Required work –
Display every line of the items below that contains the string "dropdown".

═══ Supplied data

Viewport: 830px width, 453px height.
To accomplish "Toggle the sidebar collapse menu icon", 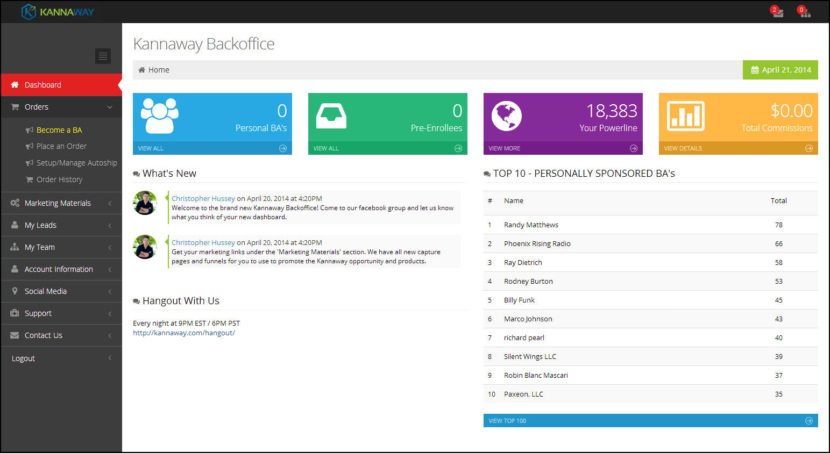I will coord(103,56).
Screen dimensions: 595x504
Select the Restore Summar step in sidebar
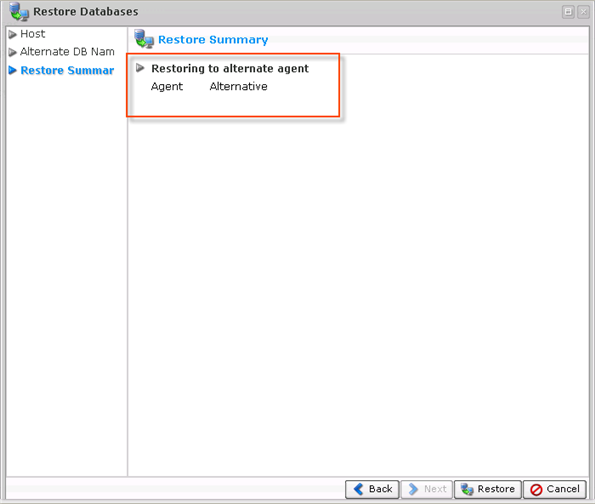[x=67, y=70]
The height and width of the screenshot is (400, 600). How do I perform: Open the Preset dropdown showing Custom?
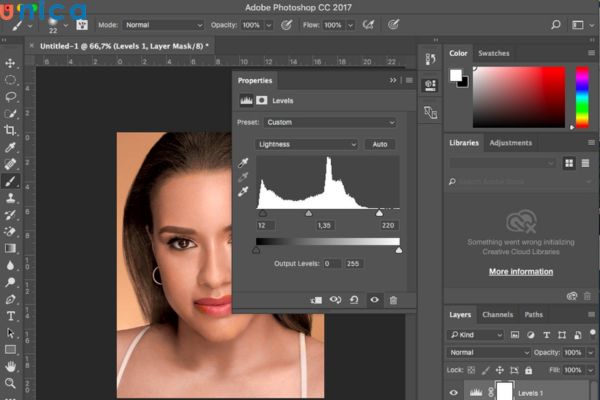[x=330, y=122]
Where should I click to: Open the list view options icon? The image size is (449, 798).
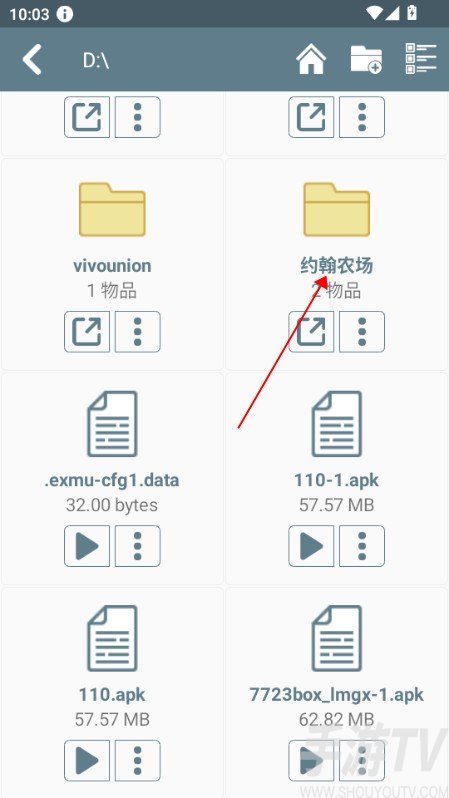420,60
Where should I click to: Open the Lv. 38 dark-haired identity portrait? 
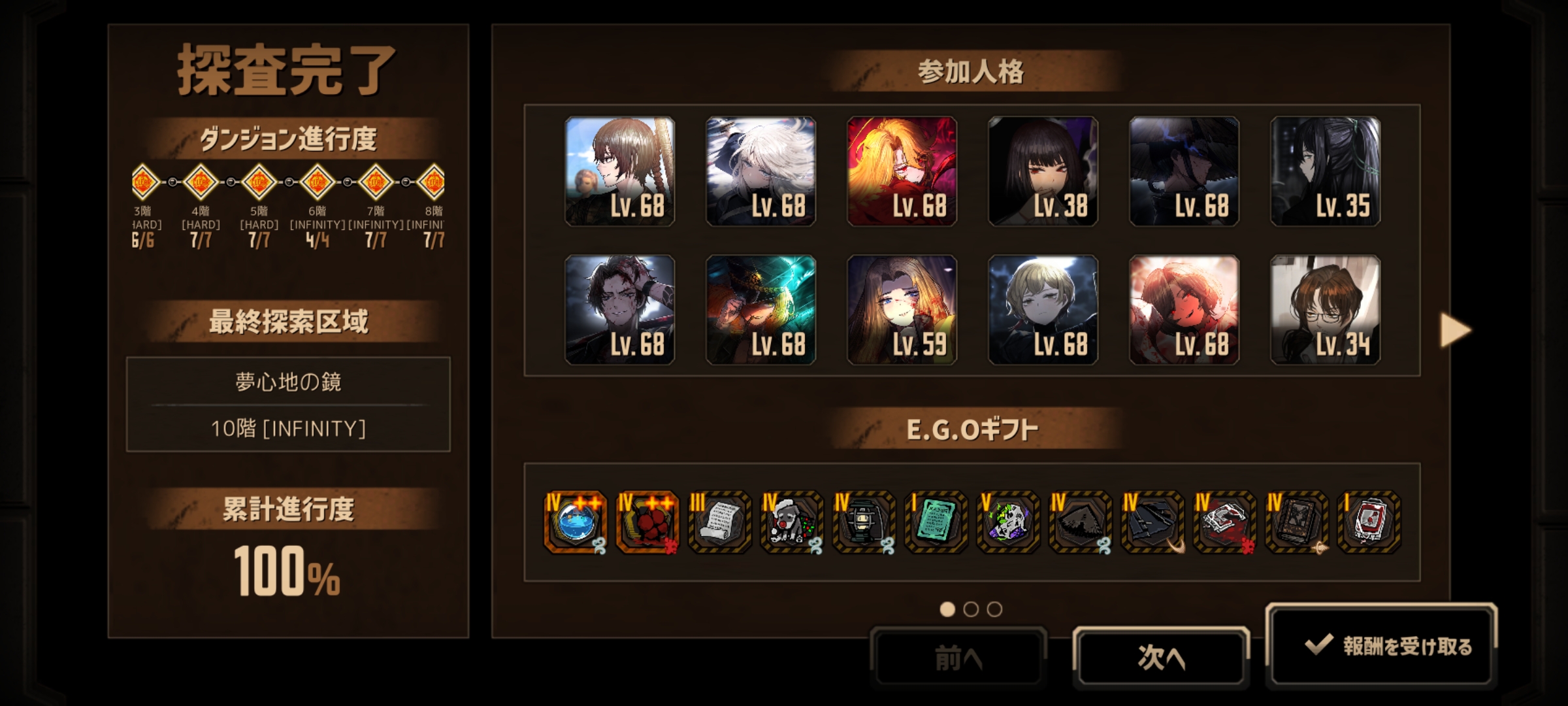(x=1043, y=171)
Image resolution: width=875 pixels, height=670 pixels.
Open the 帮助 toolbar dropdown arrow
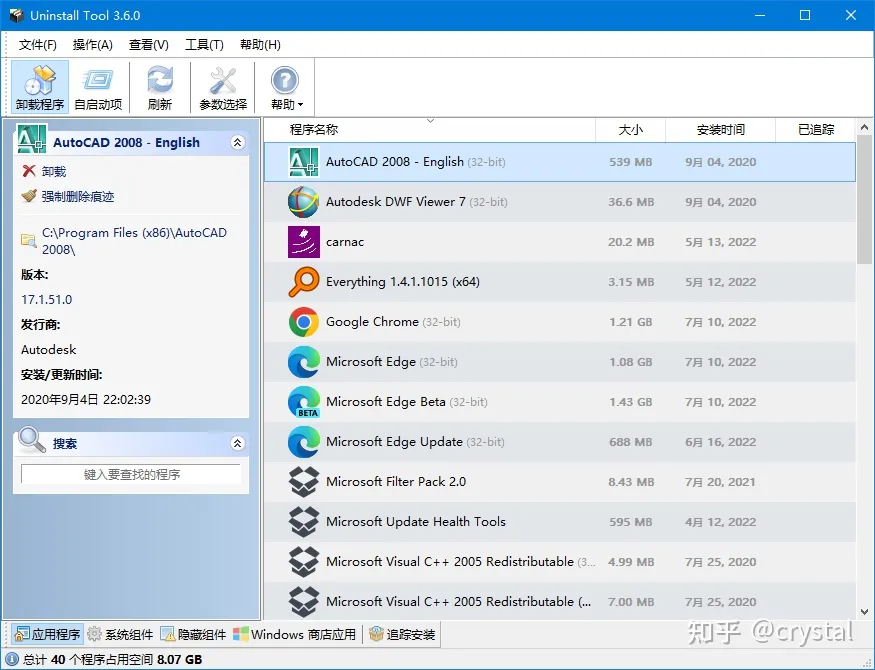pos(299,105)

══════

Written response –
The height and width of the screenshot is (400, 600). How do I perform: Open the Preset dropdown showing Custom?
Open the 帮助 toolbar dropdown arrow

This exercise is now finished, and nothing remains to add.